Wednesday, May 28, 2025 Views2315
Meituan(3690)
Recommendation on  28 May 2025
Recommendation Buy
Price on Recommendation Date $136.000
Target Price $193.000

Company profile

Meituan (03690.HK) was founded in 2010 and merged with Dazhong Dianping in 2015 to become China's largest comprehensive local life service platform, offering a one-stop "eat, drink, play, and entertainment" service. Through products such as Meituan, Meituan Delivery, and Dazhong Dianping, Meituan serves over 10 million annual active merchants, nearly 700 million annual active users, and over 7 million active delivery riders. The broad and deep coverage of merchants, accumulation of user data assets, and efficient delivery network form a solid moat for Meituan's business.

Introduce the concept of e-commerce triangle to analyze transactional platform-type companies from three perspectives

We take categories, traffic, and infrastructure as the core competitiveness of transactional platform-type companies. Meituan, as a transaction platform centered around Location (with a large offline team), leverages platforms such as Dianping and Tencent to make its online traffic more precise compared to "Ele.me". In terms of categories, local business resources and local user groups form a two-sided network, with Meituan's network effect stickiness stronger than physical e-commerce platforms like Taobao. Regarding infrastructure, Meituan has independently developed the "Super Brain" real-time delivery system, with the exclusivity of the fulfillment process and the economies of scale from order density creating core barriers that help Meituan maintain a competitive advantage as a leader in food delivery.
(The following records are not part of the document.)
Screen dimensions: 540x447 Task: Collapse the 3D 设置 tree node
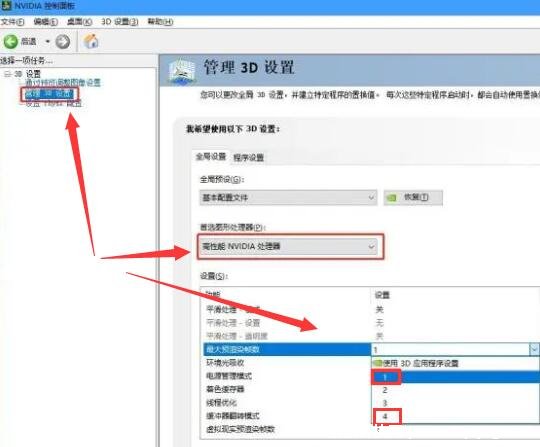7,74
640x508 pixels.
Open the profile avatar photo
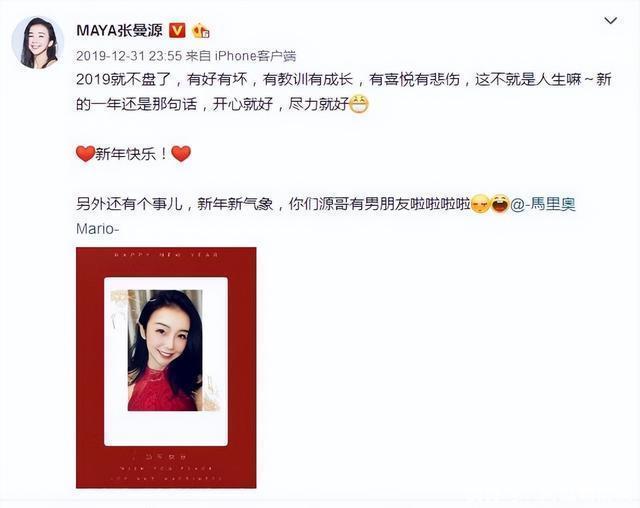tap(38, 42)
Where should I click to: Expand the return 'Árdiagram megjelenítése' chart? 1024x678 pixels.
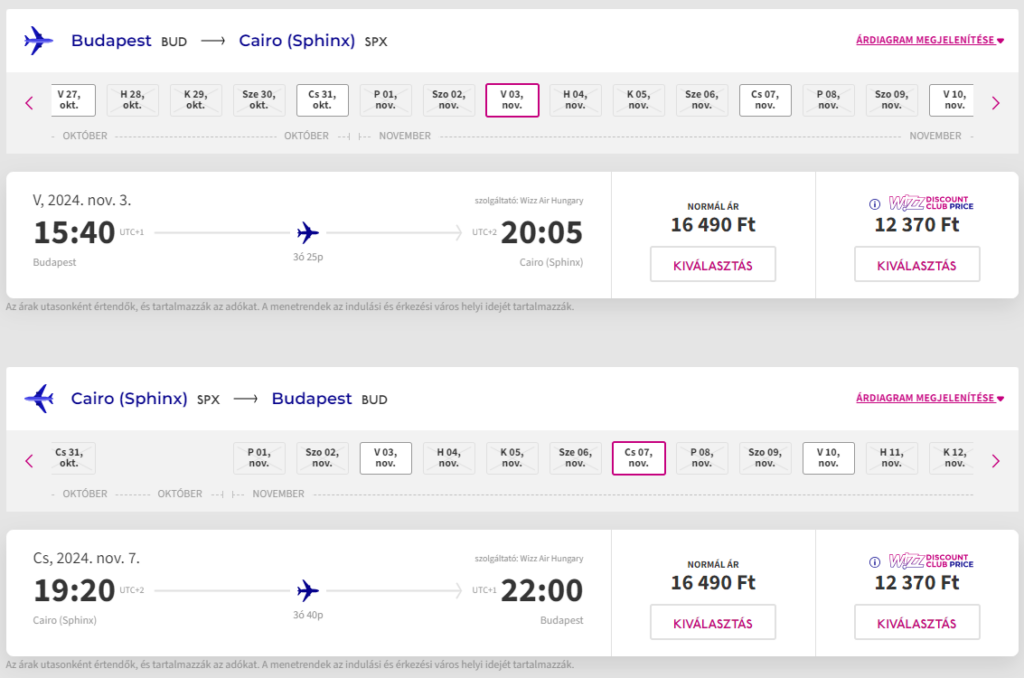pyautogui.click(x=929, y=398)
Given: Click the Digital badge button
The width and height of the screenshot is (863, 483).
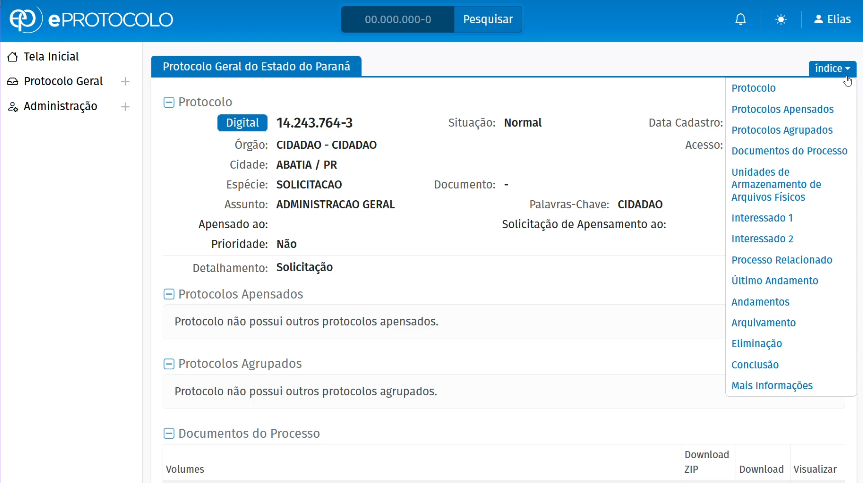Looking at the screenshot, I should [242, 123].
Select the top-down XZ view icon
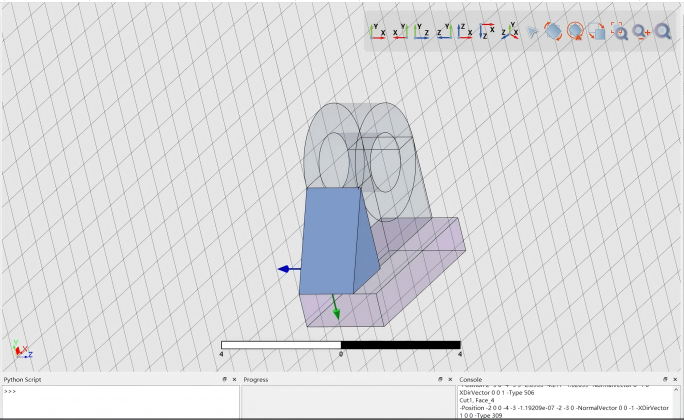The height and width of the screenshot is (420, 684). pos(487,32)
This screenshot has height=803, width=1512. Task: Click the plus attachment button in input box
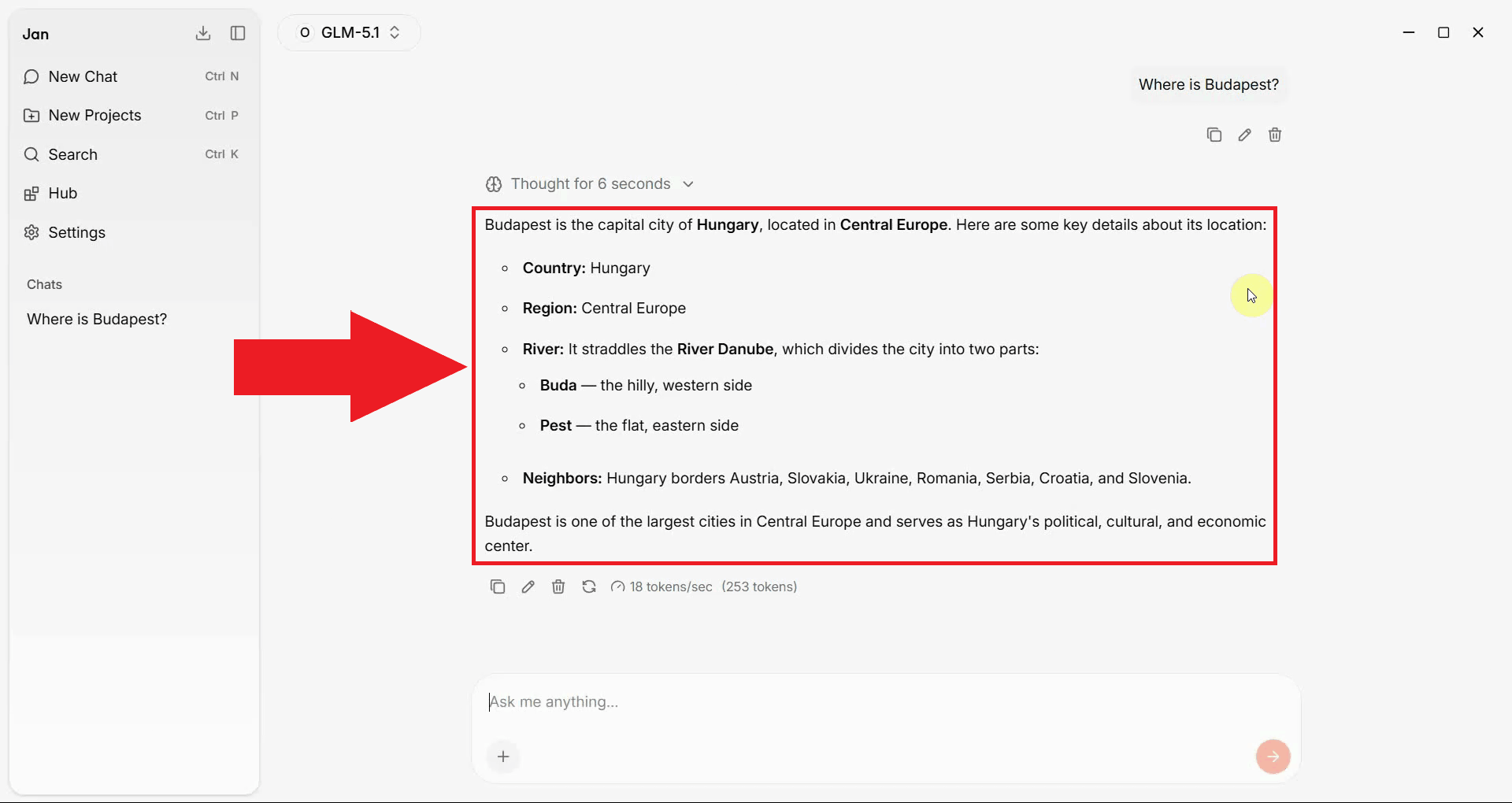click(x=503, y=757)
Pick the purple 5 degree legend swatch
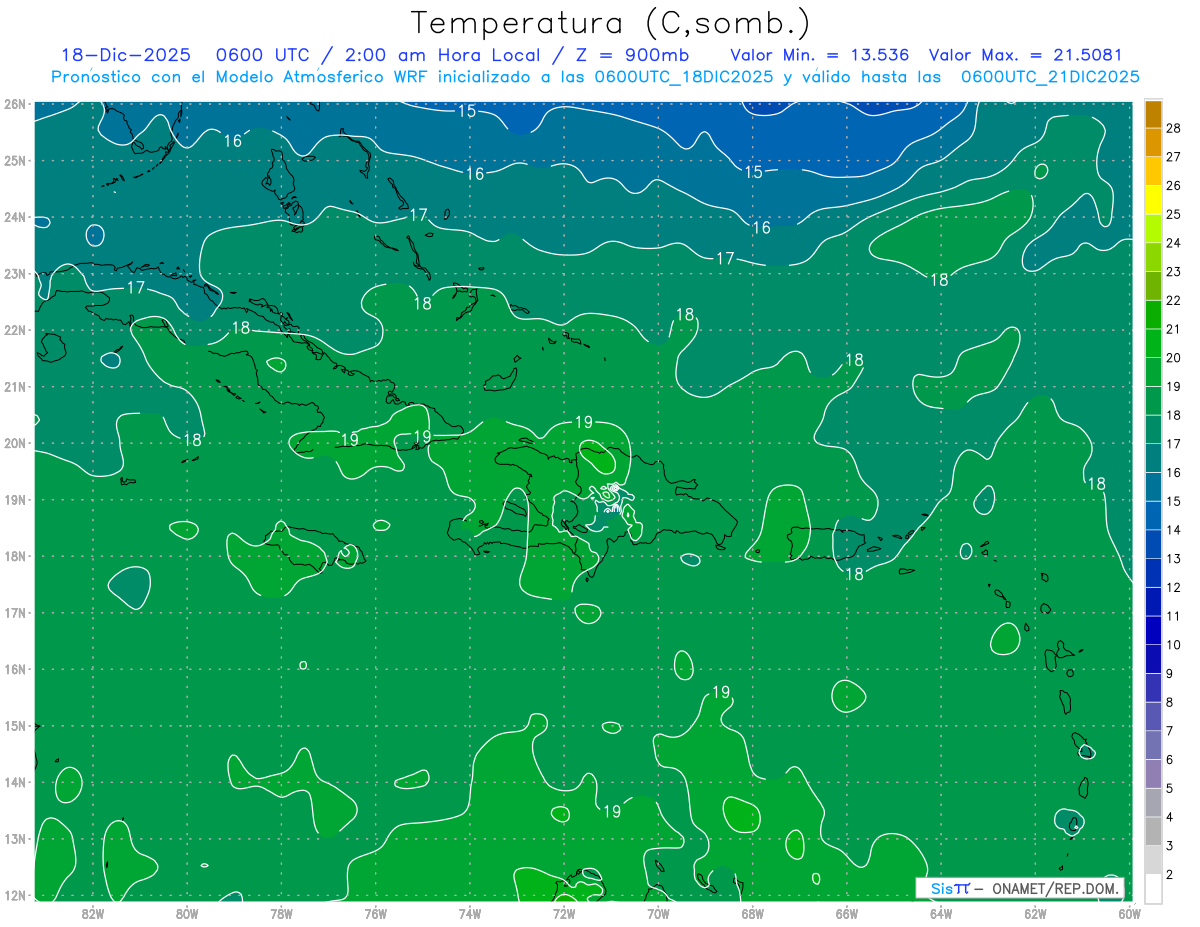This screenshot has height=927, width=1200. (1153, 774)
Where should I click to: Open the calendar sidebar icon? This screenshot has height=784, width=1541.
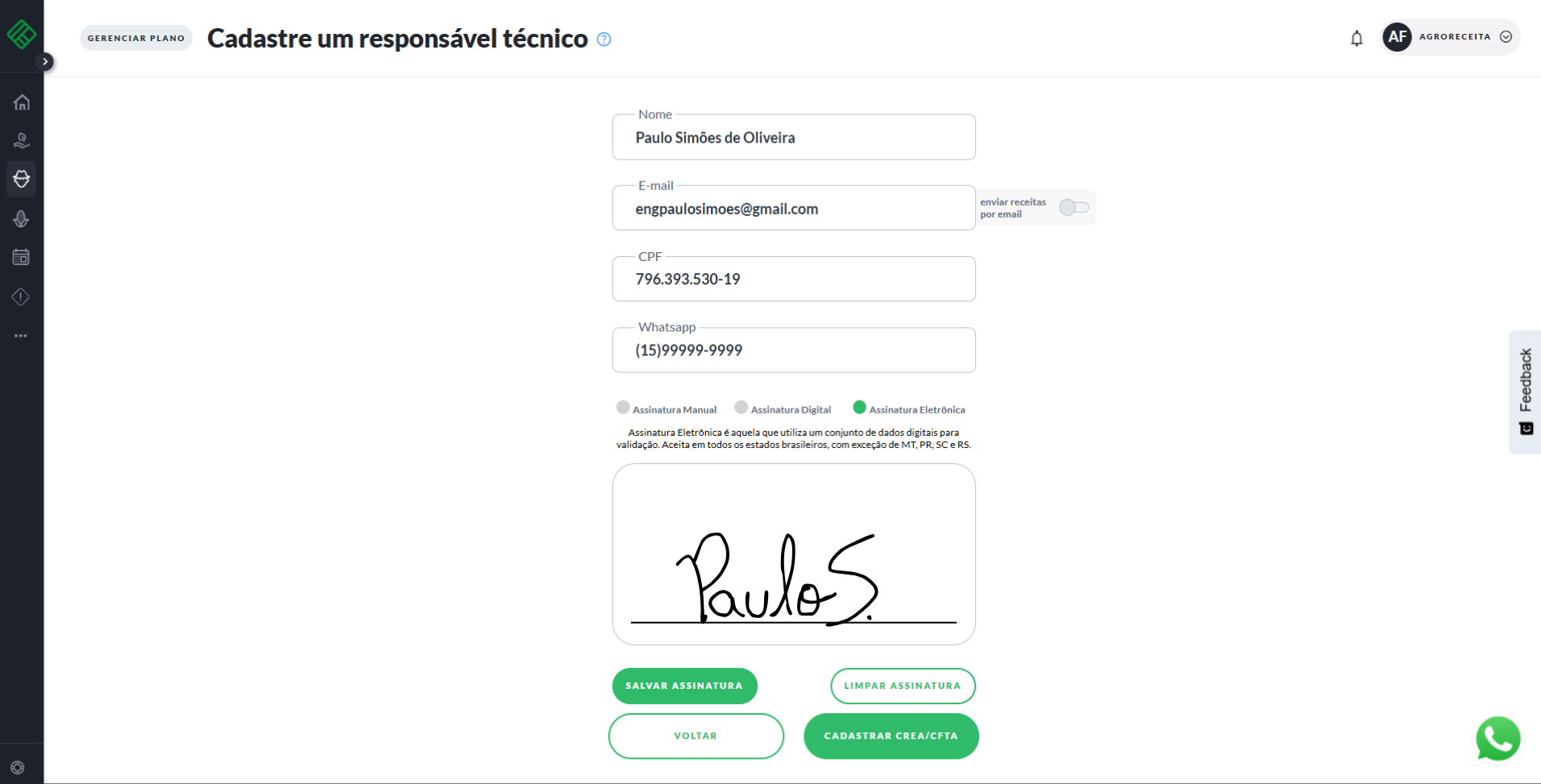(x=22, y=257)
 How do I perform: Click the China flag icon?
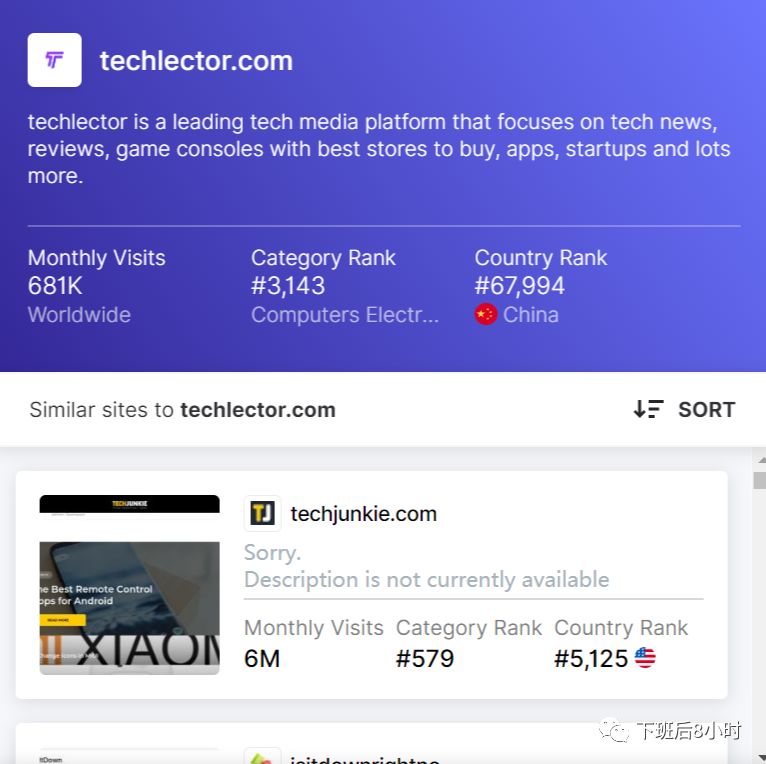[x=486, y=314]
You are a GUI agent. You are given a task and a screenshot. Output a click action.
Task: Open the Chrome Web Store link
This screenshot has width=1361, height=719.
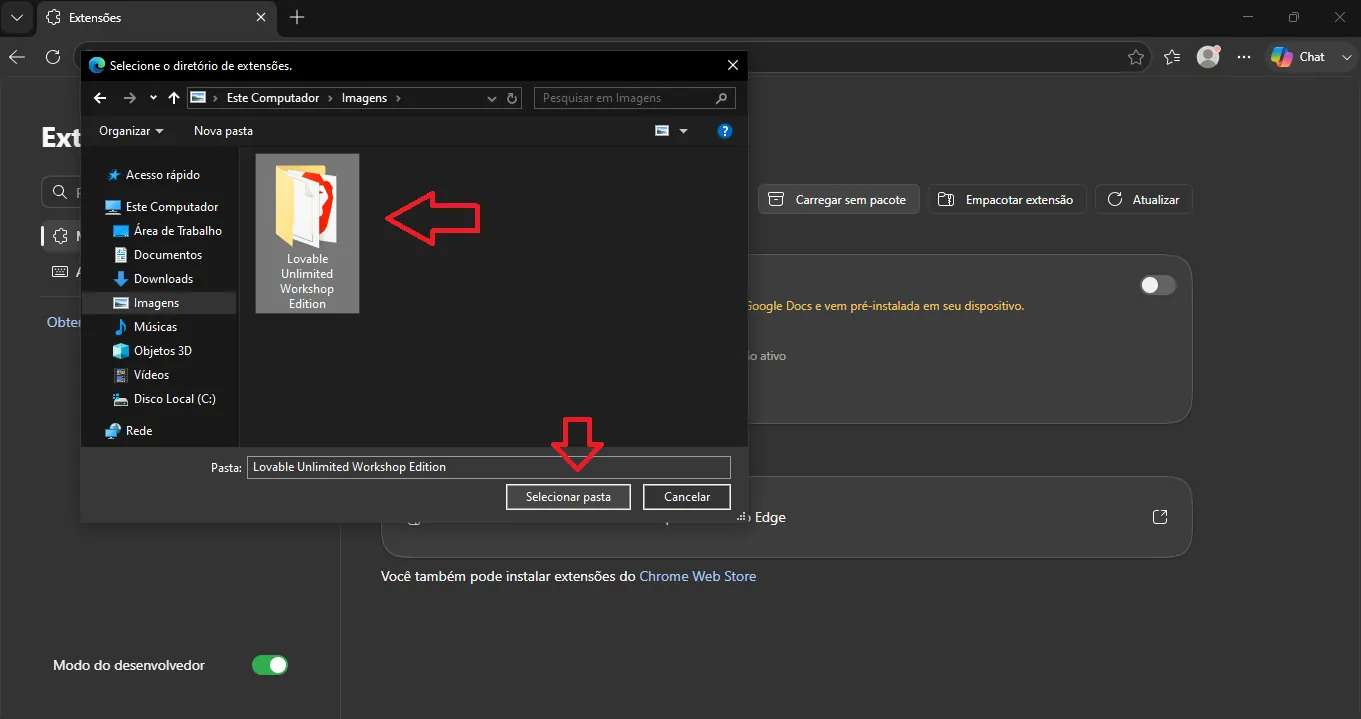(698, 576)
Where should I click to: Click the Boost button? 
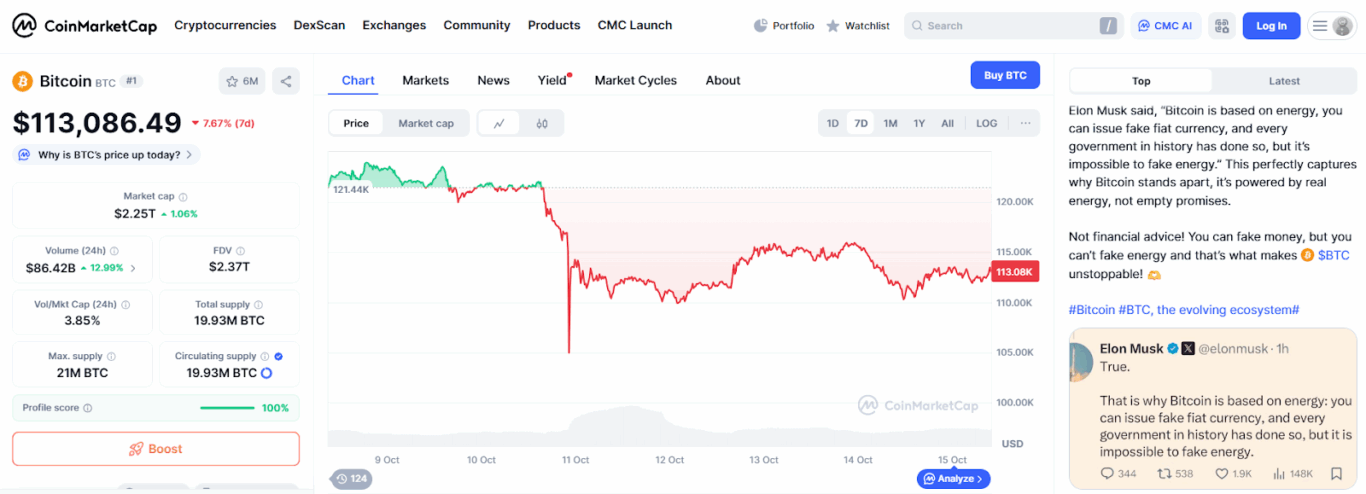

4Q24 Performance Exceeds Market Expectations, Share Buyback Efforts Intensified

In the fourth quarter of 2024, Meituan reported total revenue of RMB 88.5 billion (Chinese yuan, same below), representing a year-on-year increase of 20.1% but a quarter-on-quarter decline of 5.4%. In terms of profitability, operating profit surged to RMB 6.7 billion, up 280.7% year-on-year, while adjusted net profit reached RMB 9.8 billion, marking a 125.1% year-on-year growth. By segment, core local commerce revenue in Q4 2024 rose 18.9% year-on-year to RMB 65.6 billion, with operating profit climbing 60.9% to RMB 12.9 billion. The new business segment generated revenue of RMB 22.9 billion, up 23.5% year-on-year, while its operating loss narrowed significantly to RMB 2.2 billion, reflecting a 55.0% year-on-year reduction in losses.

For the full year of 2024, the company achieved total revenue of RMB 337.6 billion, a 22.0% year-on-year increase. Operating profit soared 174.6% to RMB 36.8 billion, and adjusted net profit grew 88.2% to RMB 43.8 billion.

In 2025, Meituan plans to repurchase 1.5 billion worth of convertible bonds. Additionally, the company issued 2.5 billion in preferred notes at the end of 2024 to bolster its overseas cash reserves.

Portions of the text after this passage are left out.